**EXERCISE DIRECTIONS:** Reproduce the records below exactly, but only between the lines holding "Instruction: Click the" and "Click the 'Google Search results' phrase", inclusive.

**DATA SHOWN:**

===

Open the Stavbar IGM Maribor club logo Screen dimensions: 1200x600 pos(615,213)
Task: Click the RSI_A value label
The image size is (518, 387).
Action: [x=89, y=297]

===

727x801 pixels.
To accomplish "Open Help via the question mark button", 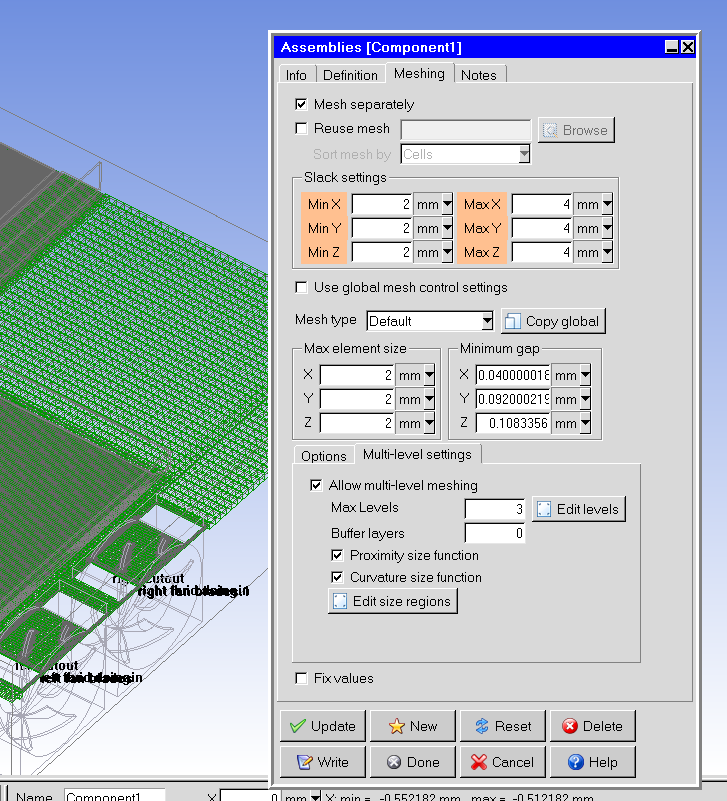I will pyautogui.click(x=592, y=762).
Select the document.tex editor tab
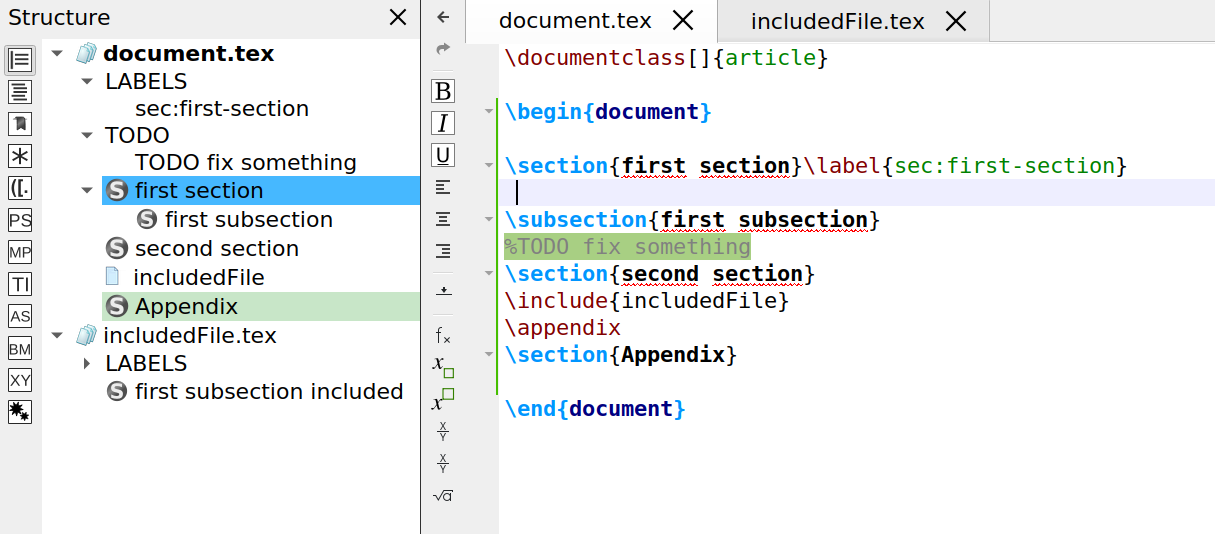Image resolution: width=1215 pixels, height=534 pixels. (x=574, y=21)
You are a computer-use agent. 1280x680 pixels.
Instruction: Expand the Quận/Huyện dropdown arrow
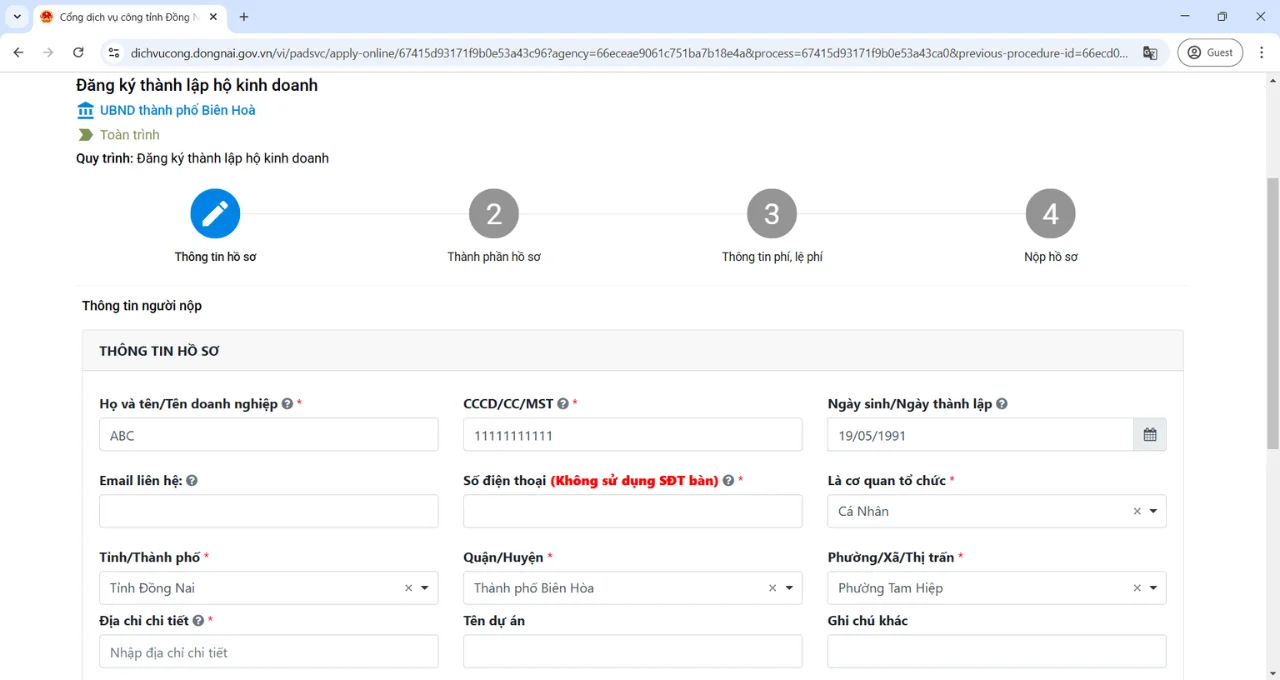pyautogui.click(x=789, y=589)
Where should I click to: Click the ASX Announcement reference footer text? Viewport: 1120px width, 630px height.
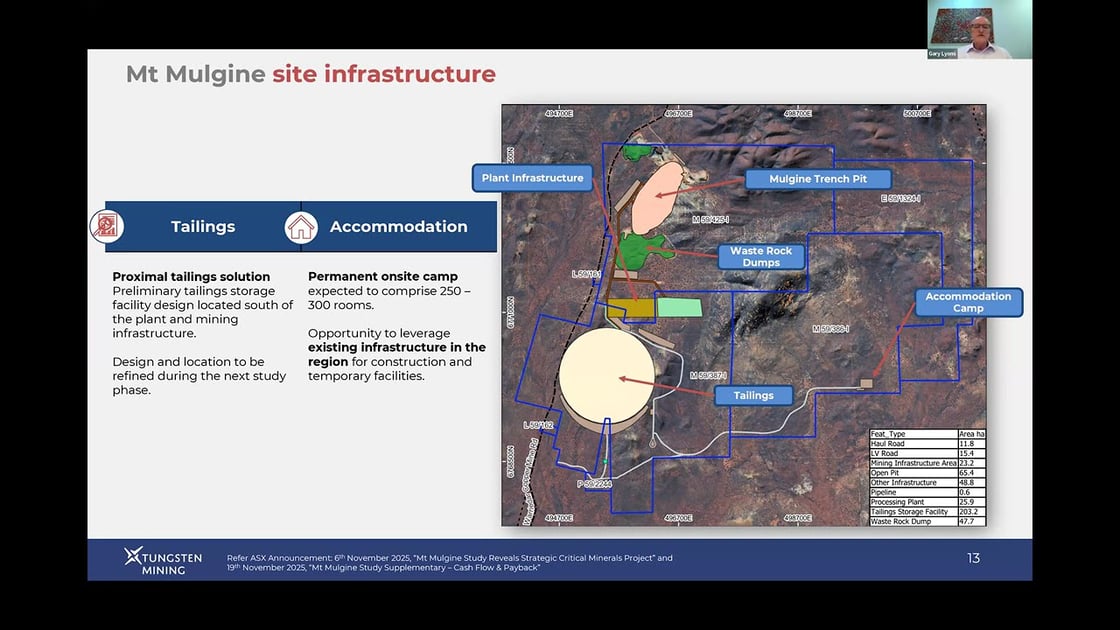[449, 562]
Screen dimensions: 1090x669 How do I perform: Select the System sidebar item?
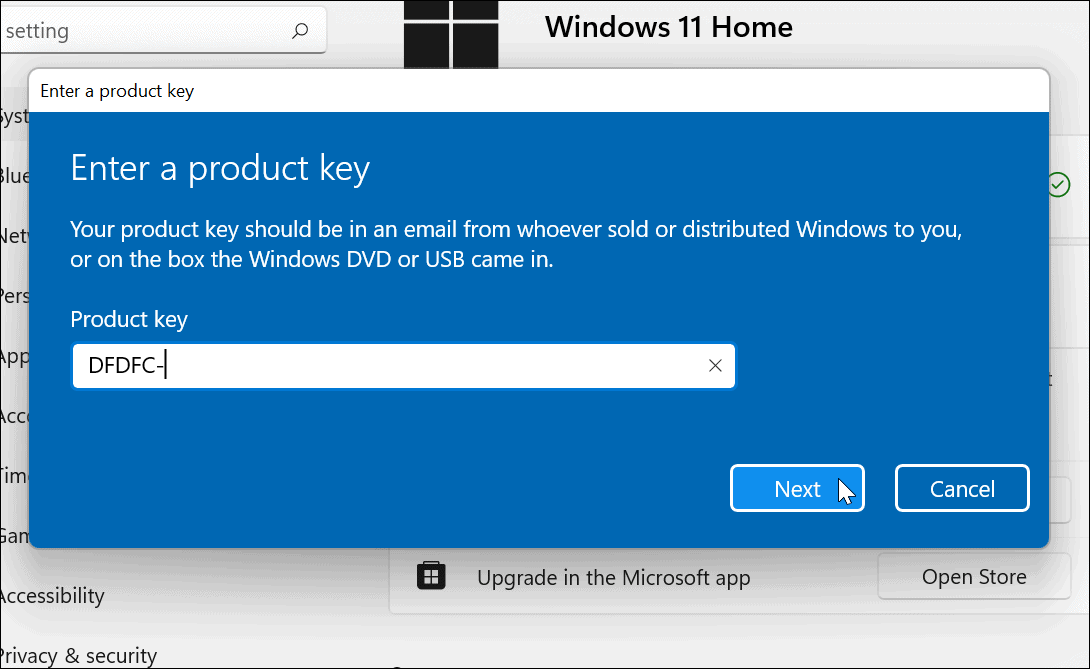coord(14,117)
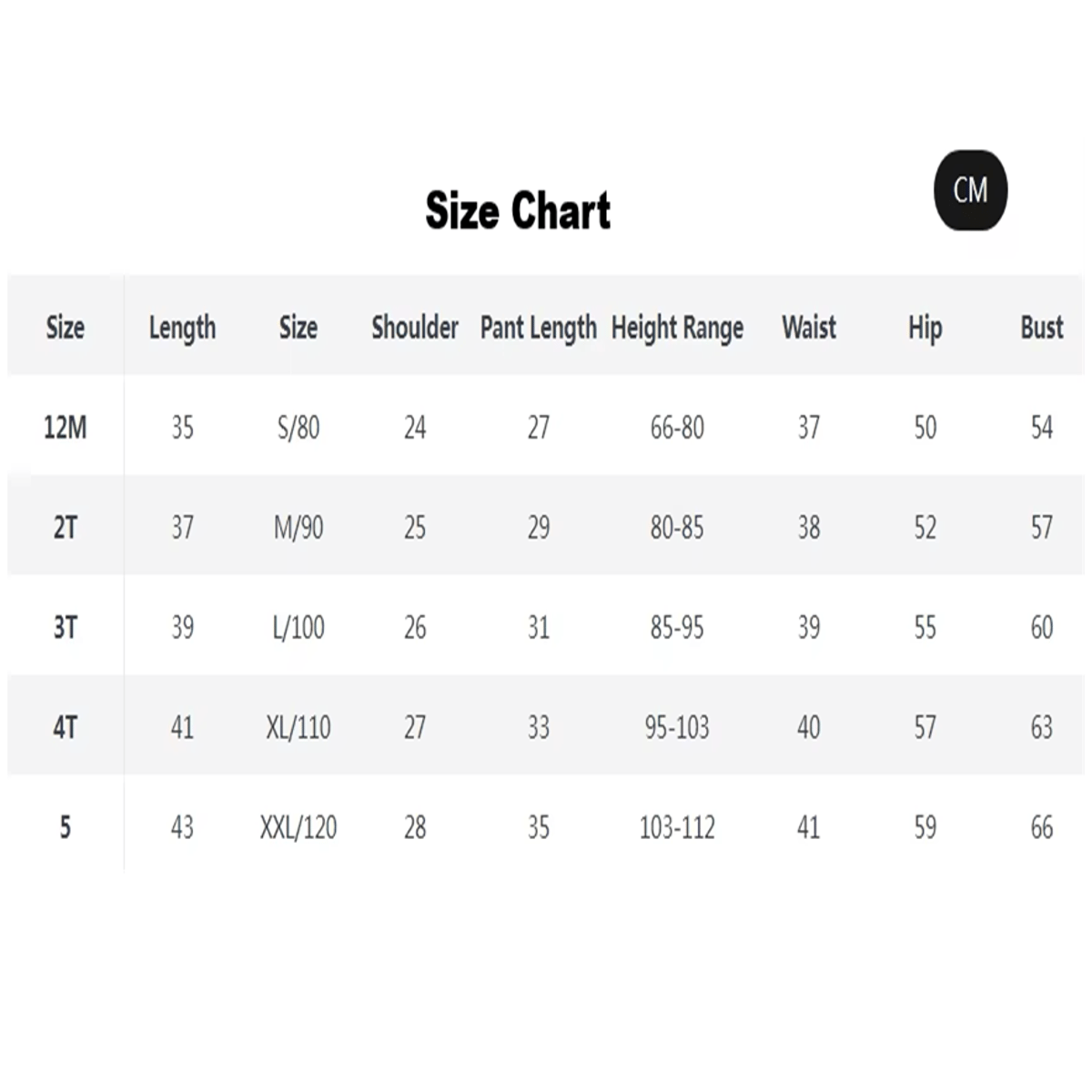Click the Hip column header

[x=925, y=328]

===

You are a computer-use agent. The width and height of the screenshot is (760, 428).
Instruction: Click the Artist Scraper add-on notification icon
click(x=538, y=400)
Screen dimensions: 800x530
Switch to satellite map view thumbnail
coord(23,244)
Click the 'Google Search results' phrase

===

**SOLVED PROBLEM:**
Instruction: Click the Artist Scraper add-on notification icon
click(x=538, y=400)
Screen dimensions: 800x530
Switch to satellite map view thumbnail
coord(23,244)
Click the 'Google Search results' phrase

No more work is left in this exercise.